Notre regard est déformé par le 19ème, et le 20ème siècle, avec leurs écoles de chant très différentes de celles du 18ème. Le chant virtuose est tombé dans l’escarcelle du soprano suraigu (même les contraltos rossiniens), qui a monopolisé tout l’art belcantiste (surtout romantique) subsistant au répertoire, avec un timbre à l’ingénuité et la légèreté cultivée jusqu’à la niaiserie.
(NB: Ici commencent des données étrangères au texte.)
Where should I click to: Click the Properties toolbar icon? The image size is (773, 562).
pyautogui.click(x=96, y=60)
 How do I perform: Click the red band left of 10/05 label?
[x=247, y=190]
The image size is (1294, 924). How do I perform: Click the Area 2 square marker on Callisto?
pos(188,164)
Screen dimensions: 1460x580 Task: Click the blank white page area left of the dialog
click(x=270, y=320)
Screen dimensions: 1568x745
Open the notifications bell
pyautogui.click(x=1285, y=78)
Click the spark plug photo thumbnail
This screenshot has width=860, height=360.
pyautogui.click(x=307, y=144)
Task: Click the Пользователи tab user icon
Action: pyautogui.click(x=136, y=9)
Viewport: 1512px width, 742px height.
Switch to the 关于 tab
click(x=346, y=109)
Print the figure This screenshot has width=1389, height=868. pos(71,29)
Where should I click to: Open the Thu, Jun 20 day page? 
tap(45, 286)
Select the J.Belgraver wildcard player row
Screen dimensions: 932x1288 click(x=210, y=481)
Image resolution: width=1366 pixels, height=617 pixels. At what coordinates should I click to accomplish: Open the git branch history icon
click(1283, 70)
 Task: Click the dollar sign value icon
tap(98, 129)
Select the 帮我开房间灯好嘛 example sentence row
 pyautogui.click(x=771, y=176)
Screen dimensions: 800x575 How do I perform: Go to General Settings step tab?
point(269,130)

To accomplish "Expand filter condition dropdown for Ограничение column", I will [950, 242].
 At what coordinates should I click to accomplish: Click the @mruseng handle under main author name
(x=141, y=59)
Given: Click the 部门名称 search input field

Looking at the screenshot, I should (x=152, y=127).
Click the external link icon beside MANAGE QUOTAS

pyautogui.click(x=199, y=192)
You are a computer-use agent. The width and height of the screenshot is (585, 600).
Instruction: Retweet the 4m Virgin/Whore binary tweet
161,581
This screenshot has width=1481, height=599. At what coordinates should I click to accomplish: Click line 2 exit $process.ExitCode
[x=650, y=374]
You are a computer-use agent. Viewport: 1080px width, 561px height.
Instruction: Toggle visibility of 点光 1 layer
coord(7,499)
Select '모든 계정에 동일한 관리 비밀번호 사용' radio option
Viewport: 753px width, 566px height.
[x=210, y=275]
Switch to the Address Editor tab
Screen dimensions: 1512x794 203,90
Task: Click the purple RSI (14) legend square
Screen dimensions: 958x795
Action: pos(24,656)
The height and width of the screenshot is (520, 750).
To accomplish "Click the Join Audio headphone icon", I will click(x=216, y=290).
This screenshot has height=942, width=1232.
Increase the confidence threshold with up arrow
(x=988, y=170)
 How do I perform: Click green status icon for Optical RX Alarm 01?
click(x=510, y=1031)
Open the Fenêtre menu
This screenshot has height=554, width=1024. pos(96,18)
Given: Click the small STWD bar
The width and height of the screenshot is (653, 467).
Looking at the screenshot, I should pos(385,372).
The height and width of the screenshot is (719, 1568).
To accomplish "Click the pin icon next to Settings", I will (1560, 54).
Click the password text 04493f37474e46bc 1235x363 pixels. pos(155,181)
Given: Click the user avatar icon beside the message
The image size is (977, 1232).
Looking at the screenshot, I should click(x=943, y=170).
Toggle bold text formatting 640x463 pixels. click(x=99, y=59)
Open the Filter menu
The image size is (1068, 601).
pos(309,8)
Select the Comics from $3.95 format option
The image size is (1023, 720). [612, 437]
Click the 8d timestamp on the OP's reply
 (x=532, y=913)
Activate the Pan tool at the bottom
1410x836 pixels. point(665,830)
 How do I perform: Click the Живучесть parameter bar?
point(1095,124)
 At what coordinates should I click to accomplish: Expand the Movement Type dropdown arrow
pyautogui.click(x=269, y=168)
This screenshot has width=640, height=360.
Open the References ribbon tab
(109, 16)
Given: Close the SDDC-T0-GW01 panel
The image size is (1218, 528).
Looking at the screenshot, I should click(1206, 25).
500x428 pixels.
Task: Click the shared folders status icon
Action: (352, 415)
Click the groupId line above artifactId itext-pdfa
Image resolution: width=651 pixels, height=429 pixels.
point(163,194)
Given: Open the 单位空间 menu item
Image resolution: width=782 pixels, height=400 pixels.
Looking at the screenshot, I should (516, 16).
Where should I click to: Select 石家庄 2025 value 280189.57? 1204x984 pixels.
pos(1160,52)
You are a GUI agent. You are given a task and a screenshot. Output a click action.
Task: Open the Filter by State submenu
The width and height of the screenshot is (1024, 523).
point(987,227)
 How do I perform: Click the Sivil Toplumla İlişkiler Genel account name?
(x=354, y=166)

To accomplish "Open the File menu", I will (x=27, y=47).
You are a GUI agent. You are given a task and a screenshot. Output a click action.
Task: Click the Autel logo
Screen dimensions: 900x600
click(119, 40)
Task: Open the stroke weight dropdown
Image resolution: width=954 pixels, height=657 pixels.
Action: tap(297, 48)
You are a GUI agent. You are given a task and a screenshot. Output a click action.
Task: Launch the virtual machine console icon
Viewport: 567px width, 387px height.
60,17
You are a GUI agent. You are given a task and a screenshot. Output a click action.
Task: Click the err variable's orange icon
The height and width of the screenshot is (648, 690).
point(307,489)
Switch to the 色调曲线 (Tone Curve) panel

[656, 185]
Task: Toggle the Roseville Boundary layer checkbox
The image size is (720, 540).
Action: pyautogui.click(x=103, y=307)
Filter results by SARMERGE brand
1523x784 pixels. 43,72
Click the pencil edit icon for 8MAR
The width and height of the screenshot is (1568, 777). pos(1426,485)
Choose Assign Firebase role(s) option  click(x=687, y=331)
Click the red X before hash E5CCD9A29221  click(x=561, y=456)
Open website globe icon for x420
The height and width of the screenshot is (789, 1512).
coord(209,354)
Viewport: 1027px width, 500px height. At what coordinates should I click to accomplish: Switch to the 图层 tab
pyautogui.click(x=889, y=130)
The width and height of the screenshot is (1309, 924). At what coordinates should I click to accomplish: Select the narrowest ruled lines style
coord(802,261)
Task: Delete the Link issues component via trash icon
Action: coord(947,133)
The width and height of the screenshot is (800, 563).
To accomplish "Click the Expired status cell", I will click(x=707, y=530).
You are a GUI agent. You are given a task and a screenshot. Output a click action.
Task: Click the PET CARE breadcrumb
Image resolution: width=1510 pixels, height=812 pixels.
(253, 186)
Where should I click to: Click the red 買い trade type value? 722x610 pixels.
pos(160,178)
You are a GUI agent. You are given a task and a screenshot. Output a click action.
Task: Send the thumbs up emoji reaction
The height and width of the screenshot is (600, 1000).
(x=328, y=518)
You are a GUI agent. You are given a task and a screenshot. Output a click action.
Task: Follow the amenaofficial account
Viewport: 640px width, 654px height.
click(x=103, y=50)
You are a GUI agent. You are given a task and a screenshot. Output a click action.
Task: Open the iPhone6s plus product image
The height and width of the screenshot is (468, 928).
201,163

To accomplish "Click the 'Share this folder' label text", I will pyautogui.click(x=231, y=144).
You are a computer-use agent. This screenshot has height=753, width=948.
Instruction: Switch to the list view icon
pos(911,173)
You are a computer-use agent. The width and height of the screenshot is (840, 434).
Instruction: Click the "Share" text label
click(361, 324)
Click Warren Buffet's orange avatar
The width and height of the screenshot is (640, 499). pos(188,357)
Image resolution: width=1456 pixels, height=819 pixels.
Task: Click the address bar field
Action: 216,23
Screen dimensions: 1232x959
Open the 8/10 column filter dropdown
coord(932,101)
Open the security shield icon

Le baroque, pendant sa longue renaissance et avec les maigres moyens de ses débuts, a bien souvent dû se contenter de petites virtuoses à voix légères et centrées sur l’aigu dans des œuvres où, comme on a pu le voir dans le début de cette présentation, elles n’avaient rien à faire : chez Haendel, Vivaldi, etc…On subit encore, de nos jour, l’insipide Simone Kermes dans les prime donne de ces compositeurs, alors qu’elle pourrait être bien plus convaincante dans les vocalités du second 18ème, armée de son contre-sol.

Il faudra bien prendre conscience un jour que, de la même manière que Rossini en 1820 n’utilise pas le même type de voix que Verdi dans Otello, il ne faut pas les mêmes chanteuses pour Haendel en 1720, et le Cimarosa serio de 1780.

Heureusement, nous savons depuis Callas, puis Sutherland, Horne, etc. que la virtuosité n’est plus l’unique apanage de soprano léger, et que si la partition indique soprano, un mezzo-soprano est bien souvent plus indiqué, les catégorisations vocales de l’époque étant assez imprécises. Nous disposons maintenant d'interprètes suffisamment variées pour coller au plus prêt des divers types vocaux, autant en profiter !

Par ailleurs, saluons certaines cantatrices récentes qui, par leur art, ont su prouver que le soprano léger pouvait être expressif, dramatique, émouvant, tout en délivrant un chant enivrant.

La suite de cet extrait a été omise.